信じ難い事だが、もしあの状態から回復したのだとすれば一級の回復魔法なんてものではない、間違いなく特級クラス……回復魔法の域を遥かに超える、もはやそれは──
「……キヒヒ、鴉にいる不死身の化け物はヴィヴィアン・ハーツだけではなかったという事か?……だが、まあいい。殺せないにしても封印する手立ては幾らでもあるからな」
「そう、覚悟しときなよ。わたしは貴女を殺す気でやらせてもらうから」
「キヒ、不死の余裕か? 覚悟するのは貴様の方だレイチェル・ポーカー。やれジューダス、バラバラにしろ!!」
言うや否や、ジューダスが魔剣を構えてレイチェルに飛び掛かった。
まったくもって馬鹿な奴だ。わざわざ戻って来ずにアイビスの元へ逃げ帰ればよかったものを。所詮は魔法に恵まれただけの小娘というわけだ。こいつの回復魔法は尋常では無いし、身体強化も翼の魔法も一級クラスだろう……だがジューダスが相手ではまともに剣を受けることさえ出来まい。

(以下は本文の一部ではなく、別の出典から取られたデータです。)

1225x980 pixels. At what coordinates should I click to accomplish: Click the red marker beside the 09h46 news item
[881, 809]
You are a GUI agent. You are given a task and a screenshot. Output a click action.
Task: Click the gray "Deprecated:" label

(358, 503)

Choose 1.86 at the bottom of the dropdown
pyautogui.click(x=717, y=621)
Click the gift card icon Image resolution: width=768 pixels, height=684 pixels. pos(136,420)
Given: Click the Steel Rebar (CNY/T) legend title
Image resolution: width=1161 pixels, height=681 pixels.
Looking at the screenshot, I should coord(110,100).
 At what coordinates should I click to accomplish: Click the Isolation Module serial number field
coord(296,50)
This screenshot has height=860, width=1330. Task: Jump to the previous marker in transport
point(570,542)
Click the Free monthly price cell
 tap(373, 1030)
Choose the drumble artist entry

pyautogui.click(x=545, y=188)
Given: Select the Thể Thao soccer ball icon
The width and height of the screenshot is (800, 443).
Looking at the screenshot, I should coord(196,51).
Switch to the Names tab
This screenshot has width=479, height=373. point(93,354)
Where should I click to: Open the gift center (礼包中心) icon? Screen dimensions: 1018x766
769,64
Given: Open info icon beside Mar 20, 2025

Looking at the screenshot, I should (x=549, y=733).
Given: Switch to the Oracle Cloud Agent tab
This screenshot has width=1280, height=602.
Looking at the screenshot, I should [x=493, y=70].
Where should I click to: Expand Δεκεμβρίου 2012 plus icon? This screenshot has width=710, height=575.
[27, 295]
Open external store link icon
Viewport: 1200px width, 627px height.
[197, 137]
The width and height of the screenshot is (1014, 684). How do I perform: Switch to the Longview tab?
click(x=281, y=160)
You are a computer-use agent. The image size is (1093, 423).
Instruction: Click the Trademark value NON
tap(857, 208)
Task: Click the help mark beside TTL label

経験不足、これに尽きる。能力はあってもまともな判断を下せていないのだ。ジューダスがあの一刀目を振り下ろせばその時点で方はつく、ゲームセットだ。
「……なんだと?」
──しかし、余の目には不可解な映像が映っていた。小娘が、上段から振り下ろされたジューダスの一撃を受け止めているのだ。そしてあろう事か鍔迫り合っている。
「……ハァッ!!」
「……!」
小娘がジューダスの剣を受けたままいなし、脇を通り抜けざまに斬りかかった。ジューダスはもちろん反応して防いだが、明らかに異常事態だ。
「馬鹿な、何故受けれる……そんな筈は……」
「散々虐めてくれたおかげさまでね、ちょっとだけ強くなれたみたいなの。ありがとうとは言わないけどね」
ジューダスの方を警戒しつつも、レイチェルは余の方を見てニヤリとほくそ笑んだ。